Somehow, during one of the nights….the boys were over. There were talks about him moving out after his lease ended…..I’m not sure what happened (since i wasn’t out there) but when he came into the room…he has a grin on his face.

He still wants us to move in together…Its just scary because that is a long way from now…I can’t get my hopes up.

For now, I will just have to see what happens. I got my own thing going on here…getting back on track. PUSHING FORWARD all the way.

The first night I arrived…he picked me up and brought me into the room. We laid in his bed caressing each other…smelling, kissing, holding each other. We just wrapped ourselves in each other’s arm. All he could say was “I want to be able to do this with you everyday.” My heart melted..because I’ve never heard him say anything like that. I genuinely felt him wanting this…. 

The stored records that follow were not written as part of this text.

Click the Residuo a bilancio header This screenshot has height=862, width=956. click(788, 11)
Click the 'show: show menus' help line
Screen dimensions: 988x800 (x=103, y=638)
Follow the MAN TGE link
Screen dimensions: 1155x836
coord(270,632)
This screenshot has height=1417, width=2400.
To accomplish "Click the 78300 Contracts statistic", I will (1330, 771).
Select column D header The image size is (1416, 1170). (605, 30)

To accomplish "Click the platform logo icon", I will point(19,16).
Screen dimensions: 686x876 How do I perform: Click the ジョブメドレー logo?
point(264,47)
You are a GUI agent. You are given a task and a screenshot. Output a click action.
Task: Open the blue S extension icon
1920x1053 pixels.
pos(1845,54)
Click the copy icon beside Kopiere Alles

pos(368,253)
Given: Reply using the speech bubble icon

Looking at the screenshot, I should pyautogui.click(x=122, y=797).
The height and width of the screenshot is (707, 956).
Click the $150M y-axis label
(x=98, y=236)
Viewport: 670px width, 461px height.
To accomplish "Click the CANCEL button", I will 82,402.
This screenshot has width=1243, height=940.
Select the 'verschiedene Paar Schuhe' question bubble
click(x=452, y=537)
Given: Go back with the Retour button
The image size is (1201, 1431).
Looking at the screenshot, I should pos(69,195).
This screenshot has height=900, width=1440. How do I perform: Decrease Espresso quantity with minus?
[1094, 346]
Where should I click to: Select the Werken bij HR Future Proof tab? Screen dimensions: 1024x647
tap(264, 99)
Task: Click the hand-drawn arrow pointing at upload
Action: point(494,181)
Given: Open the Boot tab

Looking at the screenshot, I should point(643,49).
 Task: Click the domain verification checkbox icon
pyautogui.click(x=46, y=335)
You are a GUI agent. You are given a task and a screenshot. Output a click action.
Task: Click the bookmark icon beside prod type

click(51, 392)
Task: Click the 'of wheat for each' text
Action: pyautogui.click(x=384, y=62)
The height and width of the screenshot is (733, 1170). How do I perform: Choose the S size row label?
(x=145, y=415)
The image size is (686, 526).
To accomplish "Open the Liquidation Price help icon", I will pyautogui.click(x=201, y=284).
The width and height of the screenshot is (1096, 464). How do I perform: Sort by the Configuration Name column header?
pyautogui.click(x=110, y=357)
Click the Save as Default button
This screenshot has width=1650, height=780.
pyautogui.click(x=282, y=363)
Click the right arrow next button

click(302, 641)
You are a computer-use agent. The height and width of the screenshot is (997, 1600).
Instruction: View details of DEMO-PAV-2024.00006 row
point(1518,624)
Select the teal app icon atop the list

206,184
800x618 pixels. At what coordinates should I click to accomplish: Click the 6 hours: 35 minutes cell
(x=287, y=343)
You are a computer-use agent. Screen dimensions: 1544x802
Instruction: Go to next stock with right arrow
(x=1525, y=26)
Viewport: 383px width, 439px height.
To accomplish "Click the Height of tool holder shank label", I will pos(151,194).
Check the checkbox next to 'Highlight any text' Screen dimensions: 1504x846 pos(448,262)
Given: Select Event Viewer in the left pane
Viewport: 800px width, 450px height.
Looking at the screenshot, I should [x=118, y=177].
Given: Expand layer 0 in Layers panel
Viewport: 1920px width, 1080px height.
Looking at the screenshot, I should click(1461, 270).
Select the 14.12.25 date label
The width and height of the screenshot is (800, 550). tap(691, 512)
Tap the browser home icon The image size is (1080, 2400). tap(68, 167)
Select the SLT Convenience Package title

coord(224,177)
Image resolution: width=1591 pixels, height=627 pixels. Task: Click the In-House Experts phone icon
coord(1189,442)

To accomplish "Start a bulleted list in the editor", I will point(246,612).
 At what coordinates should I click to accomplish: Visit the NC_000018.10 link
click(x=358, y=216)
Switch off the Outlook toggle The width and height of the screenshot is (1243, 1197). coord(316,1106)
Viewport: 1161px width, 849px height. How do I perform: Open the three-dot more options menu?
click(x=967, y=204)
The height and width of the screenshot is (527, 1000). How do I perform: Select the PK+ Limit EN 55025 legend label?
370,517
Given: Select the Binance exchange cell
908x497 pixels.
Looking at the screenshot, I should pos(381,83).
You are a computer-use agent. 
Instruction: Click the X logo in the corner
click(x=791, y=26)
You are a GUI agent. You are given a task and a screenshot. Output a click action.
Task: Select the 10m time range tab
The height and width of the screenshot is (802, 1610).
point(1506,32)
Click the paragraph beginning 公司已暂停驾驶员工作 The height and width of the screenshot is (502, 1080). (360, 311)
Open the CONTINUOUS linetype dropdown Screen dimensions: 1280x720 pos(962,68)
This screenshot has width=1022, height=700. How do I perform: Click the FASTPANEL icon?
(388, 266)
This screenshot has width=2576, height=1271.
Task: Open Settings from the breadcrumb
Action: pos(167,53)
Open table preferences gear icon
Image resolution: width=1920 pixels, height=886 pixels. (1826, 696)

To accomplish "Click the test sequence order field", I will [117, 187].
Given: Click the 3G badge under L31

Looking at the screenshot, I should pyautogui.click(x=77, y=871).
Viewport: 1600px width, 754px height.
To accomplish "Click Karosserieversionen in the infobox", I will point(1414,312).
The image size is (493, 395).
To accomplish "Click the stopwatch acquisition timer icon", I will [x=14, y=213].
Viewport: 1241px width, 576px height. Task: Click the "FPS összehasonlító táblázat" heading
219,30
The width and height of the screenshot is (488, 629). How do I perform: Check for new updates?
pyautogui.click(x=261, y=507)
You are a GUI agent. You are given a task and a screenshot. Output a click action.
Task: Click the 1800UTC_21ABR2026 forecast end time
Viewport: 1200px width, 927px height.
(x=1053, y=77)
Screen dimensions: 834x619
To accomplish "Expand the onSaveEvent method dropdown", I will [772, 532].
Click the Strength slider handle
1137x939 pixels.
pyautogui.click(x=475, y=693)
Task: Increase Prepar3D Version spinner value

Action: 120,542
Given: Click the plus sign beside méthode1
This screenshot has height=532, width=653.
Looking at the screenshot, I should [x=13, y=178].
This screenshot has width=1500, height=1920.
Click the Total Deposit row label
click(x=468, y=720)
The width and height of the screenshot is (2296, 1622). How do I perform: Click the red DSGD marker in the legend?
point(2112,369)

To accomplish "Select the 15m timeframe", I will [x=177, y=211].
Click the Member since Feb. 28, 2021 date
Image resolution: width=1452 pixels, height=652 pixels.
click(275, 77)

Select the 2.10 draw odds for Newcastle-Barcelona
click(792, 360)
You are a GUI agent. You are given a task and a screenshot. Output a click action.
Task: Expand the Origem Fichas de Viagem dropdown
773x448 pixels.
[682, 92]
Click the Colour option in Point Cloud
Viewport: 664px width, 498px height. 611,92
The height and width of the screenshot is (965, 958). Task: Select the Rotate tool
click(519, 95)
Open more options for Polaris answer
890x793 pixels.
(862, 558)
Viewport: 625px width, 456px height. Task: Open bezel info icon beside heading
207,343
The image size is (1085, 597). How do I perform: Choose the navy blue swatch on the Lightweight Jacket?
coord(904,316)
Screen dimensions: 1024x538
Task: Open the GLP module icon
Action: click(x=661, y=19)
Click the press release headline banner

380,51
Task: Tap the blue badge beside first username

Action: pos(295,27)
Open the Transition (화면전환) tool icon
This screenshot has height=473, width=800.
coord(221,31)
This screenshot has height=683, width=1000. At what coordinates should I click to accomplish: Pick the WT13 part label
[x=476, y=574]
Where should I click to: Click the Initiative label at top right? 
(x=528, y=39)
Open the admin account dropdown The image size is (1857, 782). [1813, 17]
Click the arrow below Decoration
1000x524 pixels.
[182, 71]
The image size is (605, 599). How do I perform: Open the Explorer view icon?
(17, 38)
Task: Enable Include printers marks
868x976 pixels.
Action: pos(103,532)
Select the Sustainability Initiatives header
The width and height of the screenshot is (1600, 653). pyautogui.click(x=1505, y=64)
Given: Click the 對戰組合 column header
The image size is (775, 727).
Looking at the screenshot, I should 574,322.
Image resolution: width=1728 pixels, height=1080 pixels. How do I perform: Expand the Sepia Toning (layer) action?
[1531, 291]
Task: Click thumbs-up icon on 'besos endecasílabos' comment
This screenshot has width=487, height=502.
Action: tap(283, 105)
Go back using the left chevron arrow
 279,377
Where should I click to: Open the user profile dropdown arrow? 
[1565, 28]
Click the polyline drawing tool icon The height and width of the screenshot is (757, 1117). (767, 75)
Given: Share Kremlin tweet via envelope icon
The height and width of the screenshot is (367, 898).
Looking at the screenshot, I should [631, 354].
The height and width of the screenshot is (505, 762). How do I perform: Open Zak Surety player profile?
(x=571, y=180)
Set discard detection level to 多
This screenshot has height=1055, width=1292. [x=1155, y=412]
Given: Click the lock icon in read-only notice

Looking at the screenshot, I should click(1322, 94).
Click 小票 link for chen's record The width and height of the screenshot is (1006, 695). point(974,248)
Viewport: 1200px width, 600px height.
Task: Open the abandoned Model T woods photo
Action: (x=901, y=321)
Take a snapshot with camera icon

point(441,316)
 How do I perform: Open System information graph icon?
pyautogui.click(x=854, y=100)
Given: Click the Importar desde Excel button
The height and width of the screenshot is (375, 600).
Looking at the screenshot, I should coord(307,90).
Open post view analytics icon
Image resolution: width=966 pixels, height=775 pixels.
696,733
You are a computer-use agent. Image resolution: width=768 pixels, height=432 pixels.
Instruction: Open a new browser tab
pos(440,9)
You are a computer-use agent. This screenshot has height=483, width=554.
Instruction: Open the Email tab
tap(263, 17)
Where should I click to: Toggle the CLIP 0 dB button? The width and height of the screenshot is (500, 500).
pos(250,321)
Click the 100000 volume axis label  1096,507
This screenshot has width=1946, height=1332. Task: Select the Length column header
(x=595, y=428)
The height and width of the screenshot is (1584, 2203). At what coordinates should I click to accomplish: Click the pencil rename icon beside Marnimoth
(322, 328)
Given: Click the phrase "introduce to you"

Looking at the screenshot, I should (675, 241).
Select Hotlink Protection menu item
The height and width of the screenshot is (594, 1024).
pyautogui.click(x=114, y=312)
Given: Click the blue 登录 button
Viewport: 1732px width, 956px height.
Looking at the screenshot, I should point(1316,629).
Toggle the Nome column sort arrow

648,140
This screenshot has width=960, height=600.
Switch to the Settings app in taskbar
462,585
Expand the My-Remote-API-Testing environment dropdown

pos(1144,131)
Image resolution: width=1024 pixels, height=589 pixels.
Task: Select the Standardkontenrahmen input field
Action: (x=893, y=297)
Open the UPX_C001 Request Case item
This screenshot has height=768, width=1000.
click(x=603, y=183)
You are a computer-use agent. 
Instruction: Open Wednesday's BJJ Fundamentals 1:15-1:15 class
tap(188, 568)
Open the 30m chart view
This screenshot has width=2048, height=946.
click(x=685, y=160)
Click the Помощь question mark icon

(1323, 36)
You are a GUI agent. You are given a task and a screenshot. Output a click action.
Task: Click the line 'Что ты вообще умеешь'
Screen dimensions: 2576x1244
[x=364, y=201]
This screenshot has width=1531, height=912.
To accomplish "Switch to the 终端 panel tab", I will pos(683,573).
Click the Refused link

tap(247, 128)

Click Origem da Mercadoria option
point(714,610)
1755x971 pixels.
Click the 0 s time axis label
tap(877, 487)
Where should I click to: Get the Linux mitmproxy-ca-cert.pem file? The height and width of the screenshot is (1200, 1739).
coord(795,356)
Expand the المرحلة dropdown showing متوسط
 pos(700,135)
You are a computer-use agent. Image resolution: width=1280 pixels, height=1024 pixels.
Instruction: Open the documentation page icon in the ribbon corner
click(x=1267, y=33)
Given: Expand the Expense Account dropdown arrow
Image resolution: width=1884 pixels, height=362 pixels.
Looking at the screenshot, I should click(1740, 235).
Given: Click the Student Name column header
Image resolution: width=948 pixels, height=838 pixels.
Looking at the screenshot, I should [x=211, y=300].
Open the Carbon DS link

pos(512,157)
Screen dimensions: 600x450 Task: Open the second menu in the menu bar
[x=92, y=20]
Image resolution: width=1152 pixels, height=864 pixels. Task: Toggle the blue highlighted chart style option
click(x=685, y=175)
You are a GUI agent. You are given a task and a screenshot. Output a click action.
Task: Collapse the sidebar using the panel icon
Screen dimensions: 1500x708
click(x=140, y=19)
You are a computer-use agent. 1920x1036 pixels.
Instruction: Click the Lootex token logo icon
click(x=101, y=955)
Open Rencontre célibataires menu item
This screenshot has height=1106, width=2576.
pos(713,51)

I think that best thing overall for me…is seeing myself in a more comfortable light. I put on lingerie and felt sexy (minus skin)…I was able to ‘last’ longer with positions and stamina. I was energetic…so energetic that he couldn’t keep up. I think he’s still stunned by that. I’m more open to PDA…I’m just altogether happier with myself. Instead of getting weird looks of a fat chick with a skinny guy, its more of ‘damn, he’s lucky’

I think his friends were intrigued by me…how i can cook, play rockband, and just be cool and chill.

Not going to lie..i miss him right now.

we shall seeeee.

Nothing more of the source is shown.